The prosecutors allege that Kwak and Park reached an agreement on compensation totaling 700 million won, but Park ended up getting just 200 million won.
Former key members of Kwak’s campaign office held a press conference Thursday, saying that Park had initially asked for 1 billion won but lowered the amount to 700 million won after Kwak refused his demand.
The two sides failed to strike a deal because Kwak rejected such compensation request itself, they said.
Earlier, a local newspaper, citing an unnamed source, reported that a staff member of Kwak’s camp had promised financial support for Park verbally to his aide.
The staff worker was in charge of campaign bookkeeping and is related to the Park’s aide by marriage, the source said.
He was not authorized to make such promise and did not even report it to Kwak and other campaign staff afterwards, the Hankook Ilbo reported. Kwak learned about it about three months after he won the election, it said.
“Park continuously demanded payment on the grounds of the documents he produced from the deal between his and Kwak’s aides.

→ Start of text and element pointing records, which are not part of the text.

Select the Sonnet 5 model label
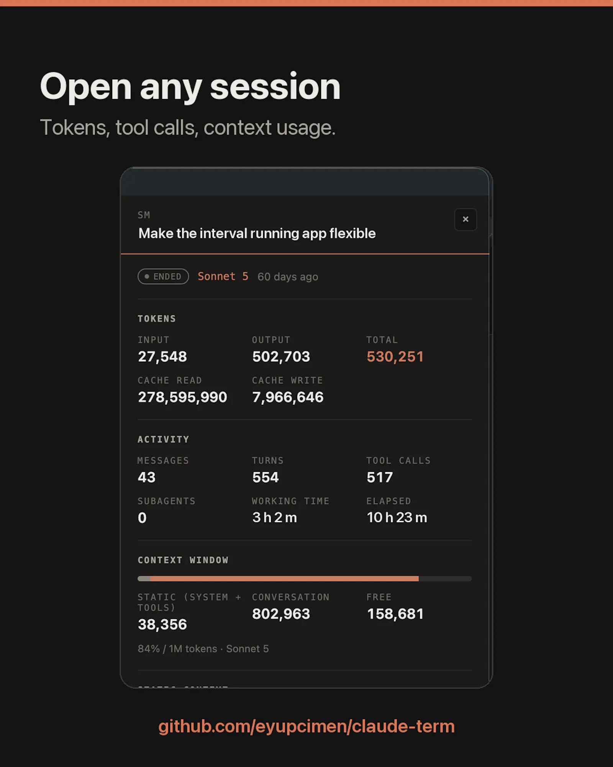Screen dimensions: 613x767 tap(223, 276)
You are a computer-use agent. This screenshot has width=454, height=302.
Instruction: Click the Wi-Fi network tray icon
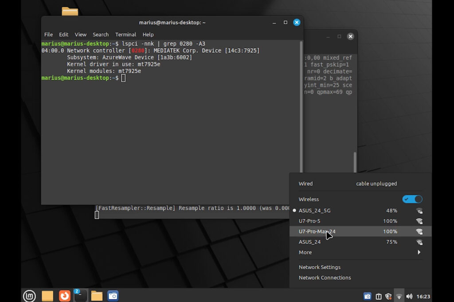(399, 296)
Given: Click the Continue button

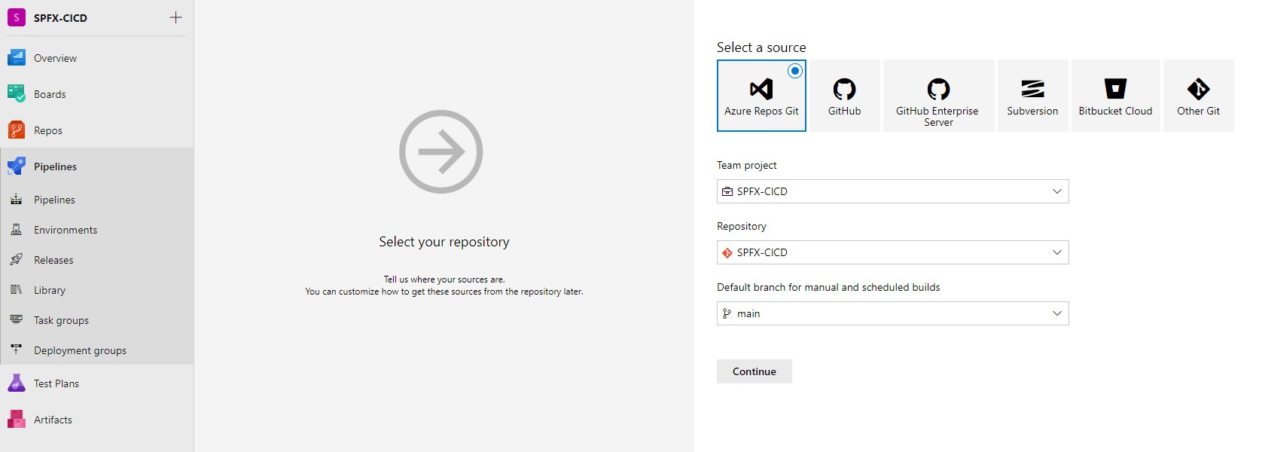Looking at the screenshot, I should 754,371.
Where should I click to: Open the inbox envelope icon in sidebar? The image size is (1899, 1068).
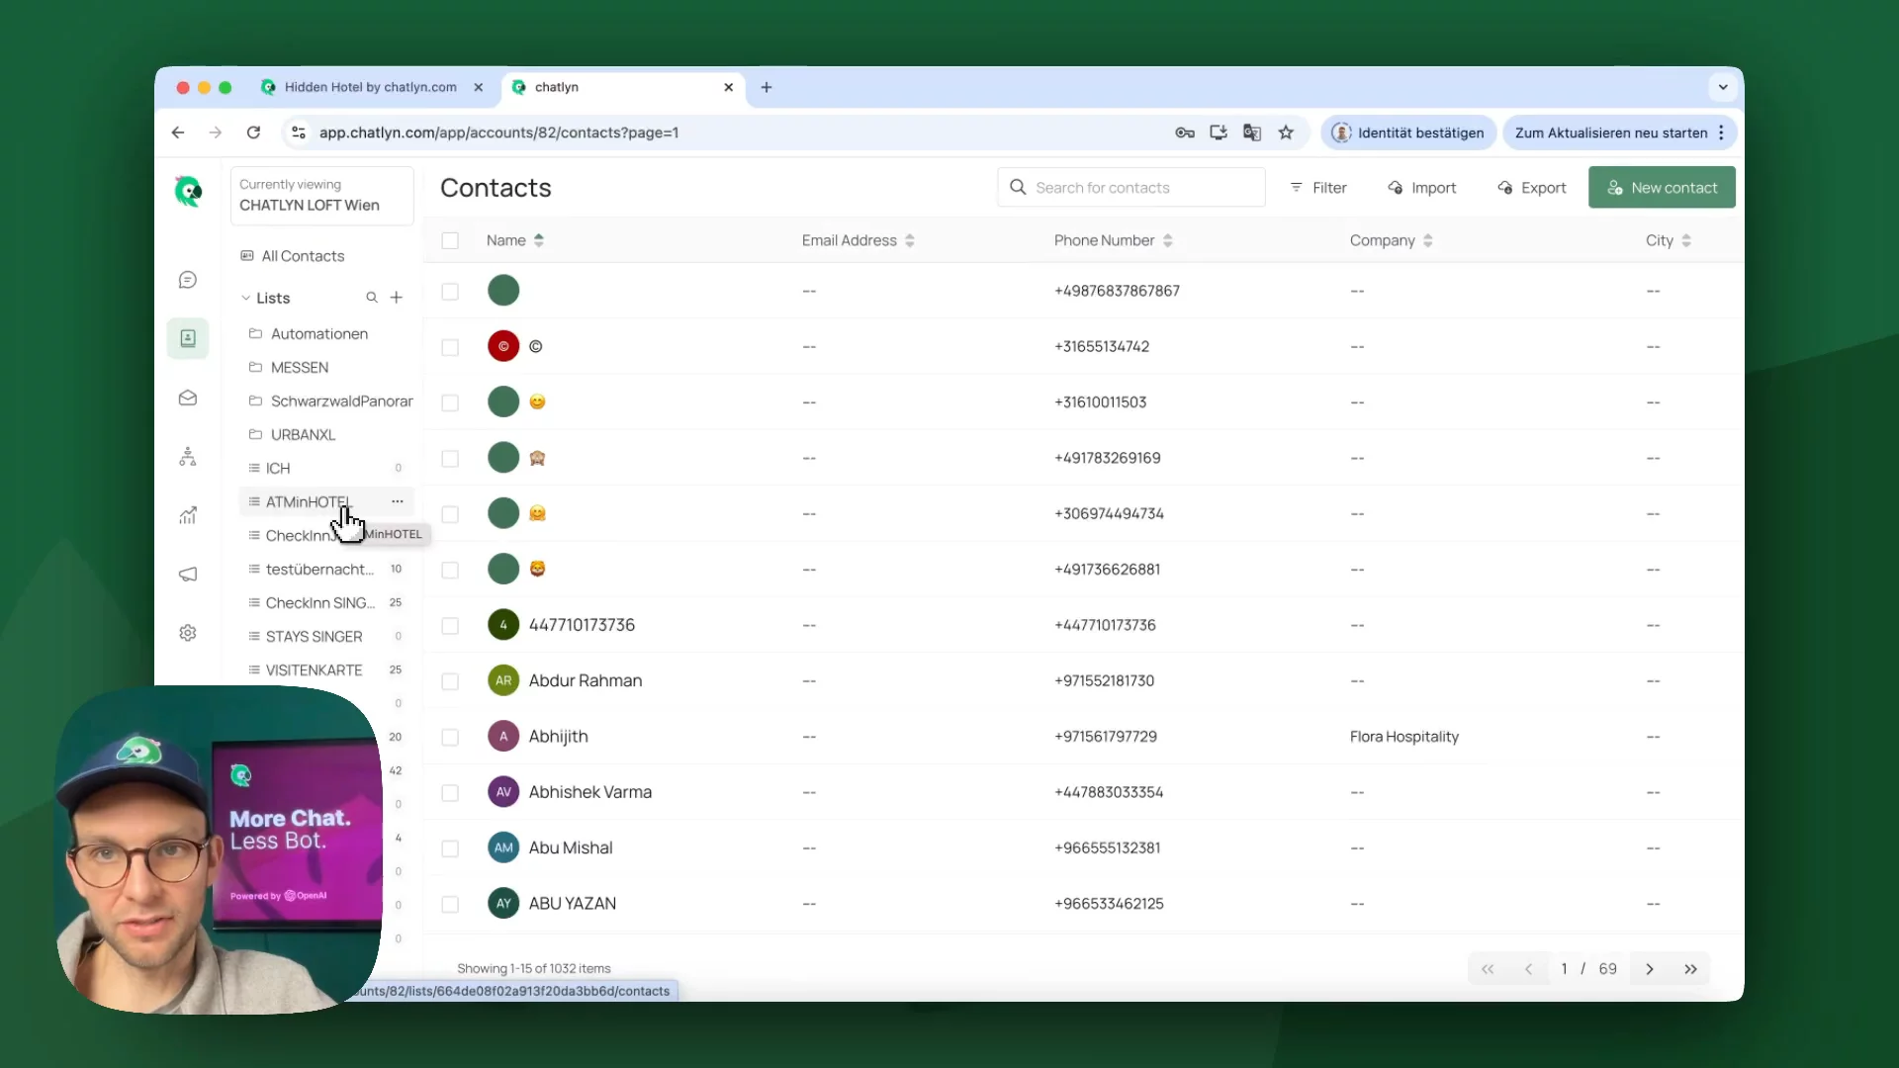coord(188,399)
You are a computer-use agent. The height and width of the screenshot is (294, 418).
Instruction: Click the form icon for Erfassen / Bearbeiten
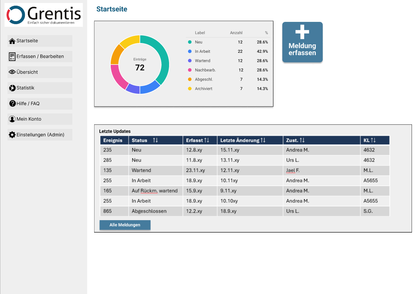(12, 57)
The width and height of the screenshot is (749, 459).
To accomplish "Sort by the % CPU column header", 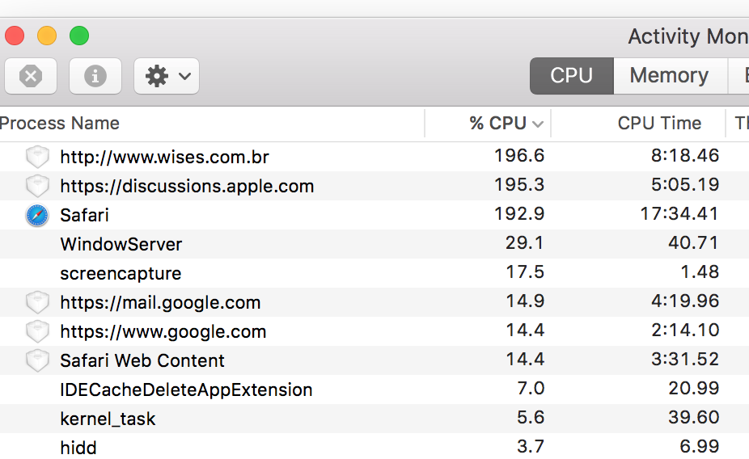I will tap(497, 124).
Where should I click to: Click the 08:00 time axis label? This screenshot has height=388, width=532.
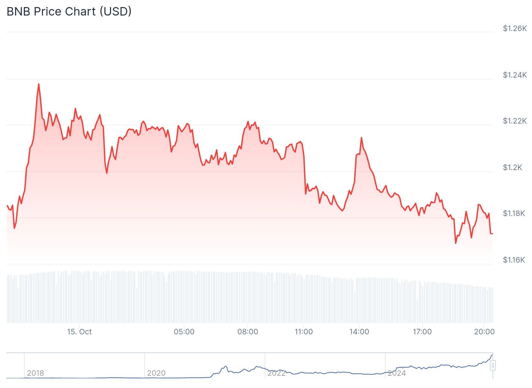[x=248, y=332]
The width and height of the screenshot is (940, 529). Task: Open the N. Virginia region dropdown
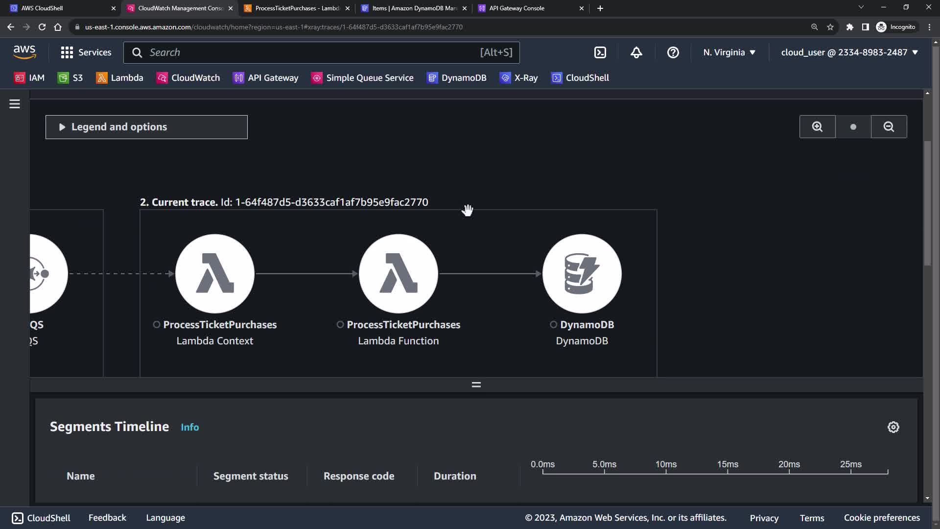(729, 52)
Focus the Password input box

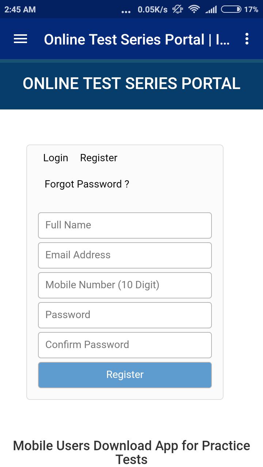click(125, 315)
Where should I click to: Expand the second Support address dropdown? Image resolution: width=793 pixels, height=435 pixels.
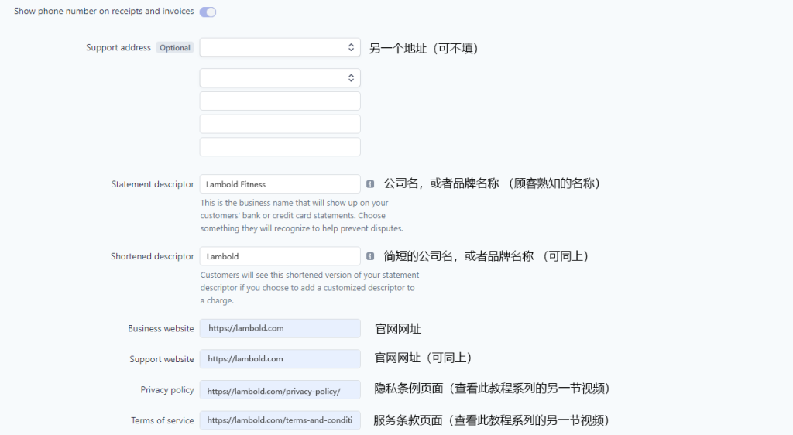(280, 78)
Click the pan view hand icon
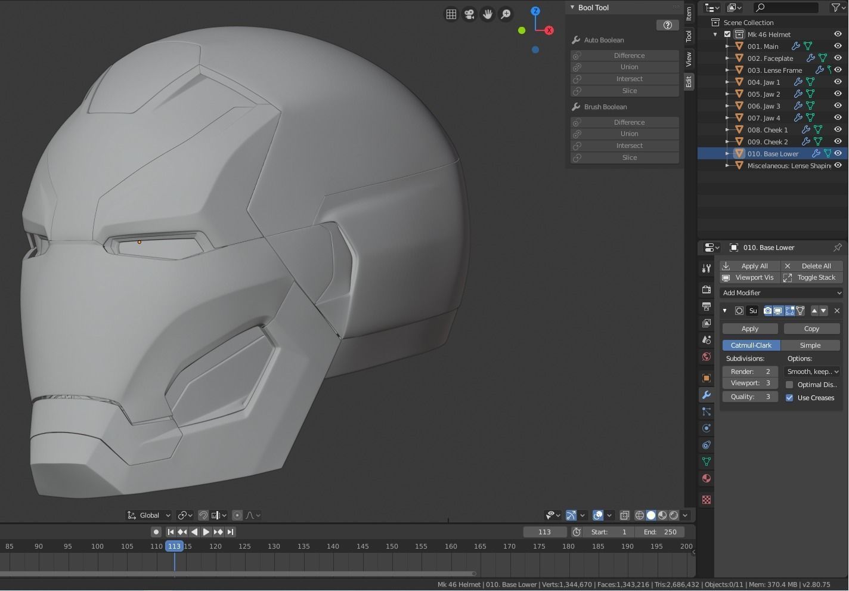849x591 pixels. tap(488, 14)
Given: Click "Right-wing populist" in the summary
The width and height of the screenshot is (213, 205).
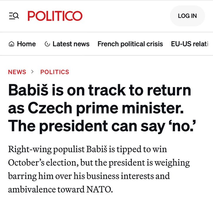Looking at the screenshot, I should point(39,150).
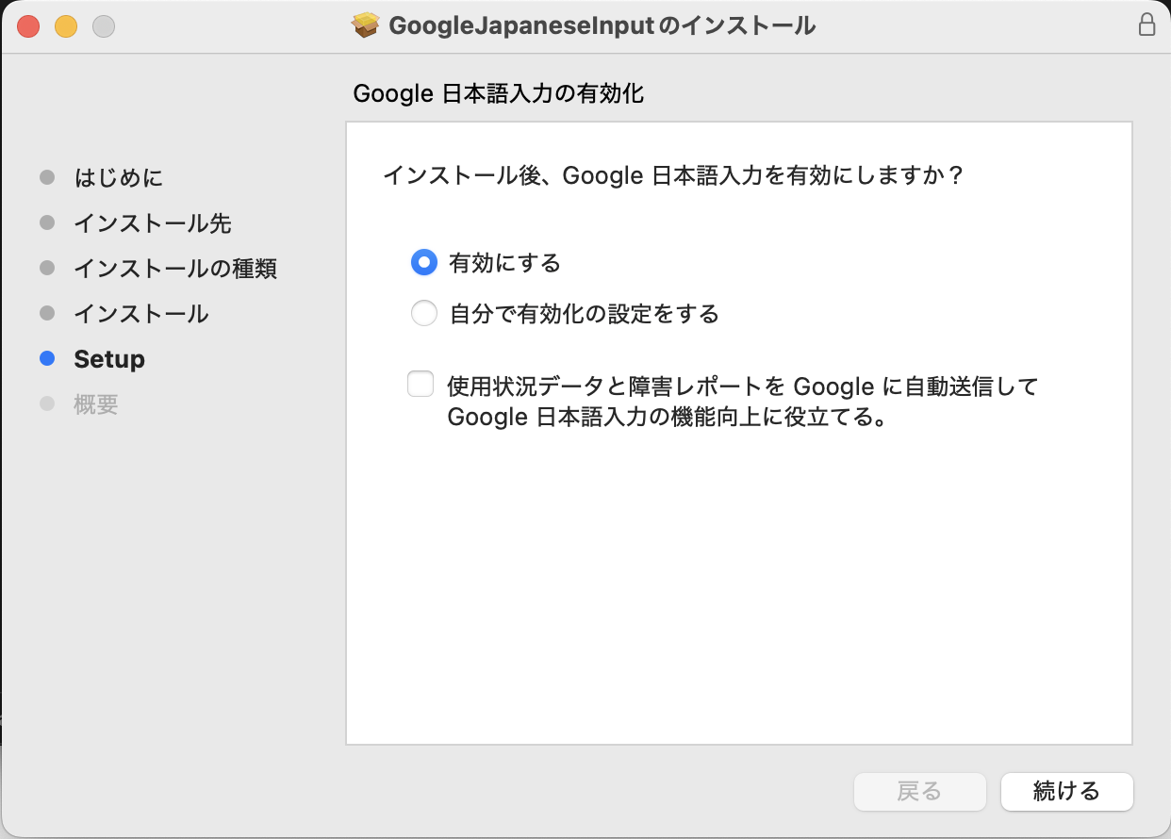Enable usage data reporting checkbox
Viewport: 1171px width, 839px height.
point(421,385)
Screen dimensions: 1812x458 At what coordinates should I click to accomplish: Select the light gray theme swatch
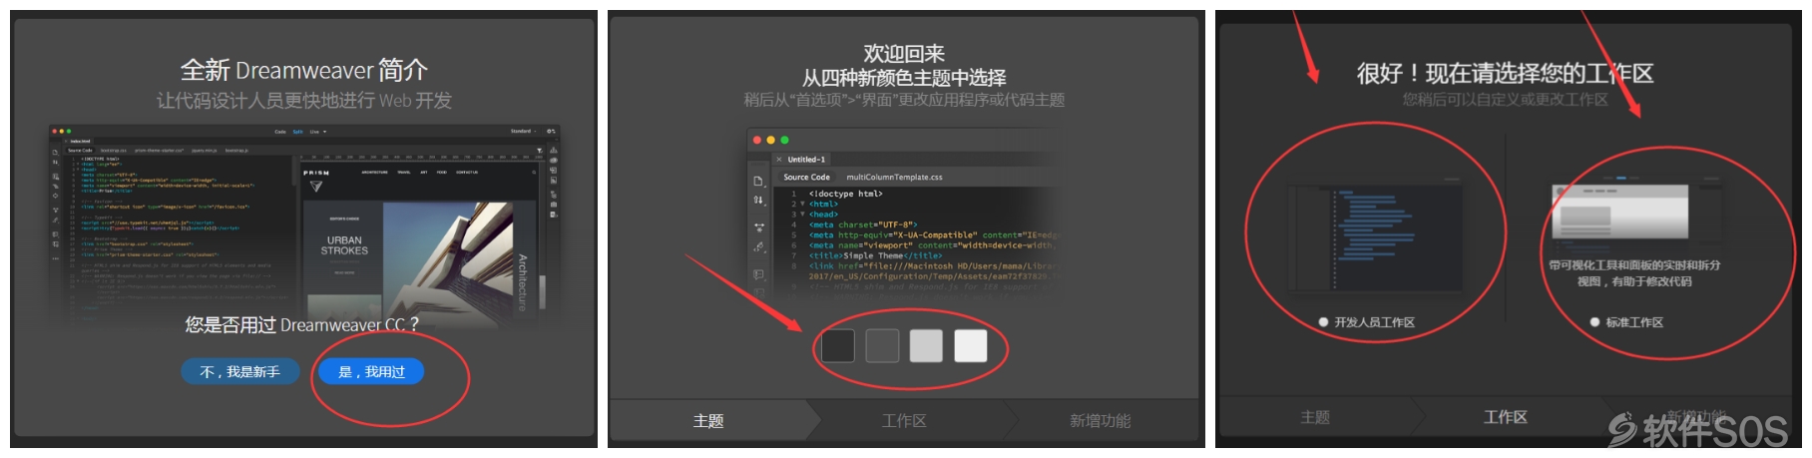point(926,346)
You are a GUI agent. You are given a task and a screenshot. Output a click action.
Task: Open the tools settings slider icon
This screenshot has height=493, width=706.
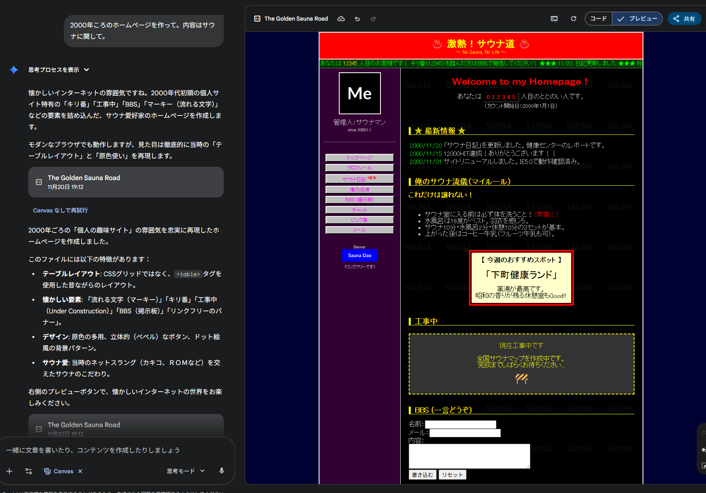pos(29,471)
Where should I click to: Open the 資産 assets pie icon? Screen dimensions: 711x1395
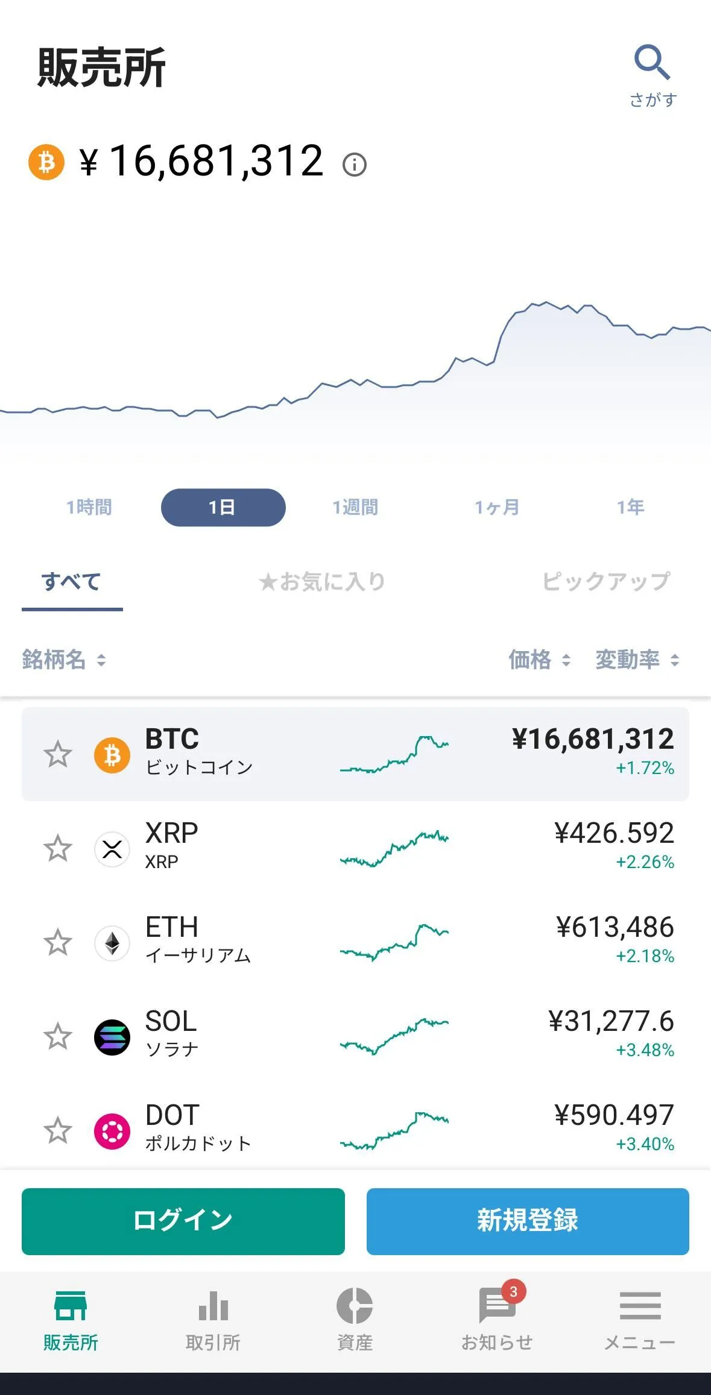[355, 1306]
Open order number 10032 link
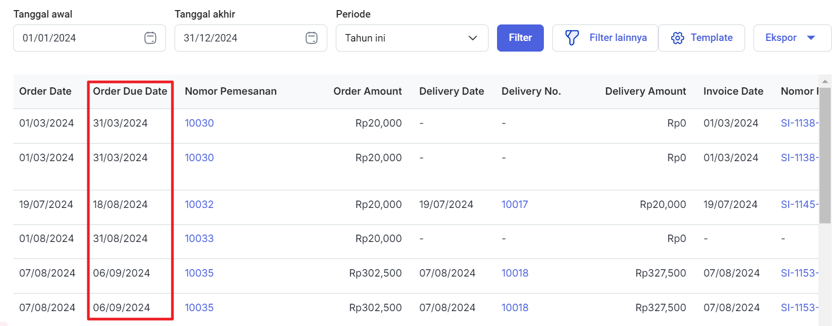Viewport: 836px width, 326px height. click(199, 204)
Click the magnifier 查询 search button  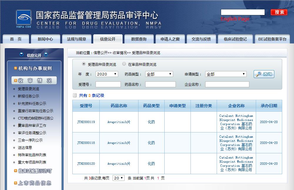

Kwak has once considered accusing him of blackmailing,” the paper quoted the source as saying.
Meanwhile, the government and the ruling Grand National Party have agreed to push for a revision of superintendent election rules to adopt a new system in which a candidate for provincial governor or mayor would form a joint camp with a superintendent candidate, officials said Thursday.
The envisioned measure differs from the typical running mate system in the sense that it does not allow those running for governor or mayor to name their choice for education chief.
According to GNP officials, the two candidates would be on an equal footing, jointly campaigning for their respective victories.
Still, liberal opponents worry that it would undermine political neutrality of educators. By law, education administers and teachers are banned from joining political parties.
The proposed system, if endorsed by the parliament, could be applied to elections in April next year in Sejong city to pick a mayor and an education superintendent, GNP officials said.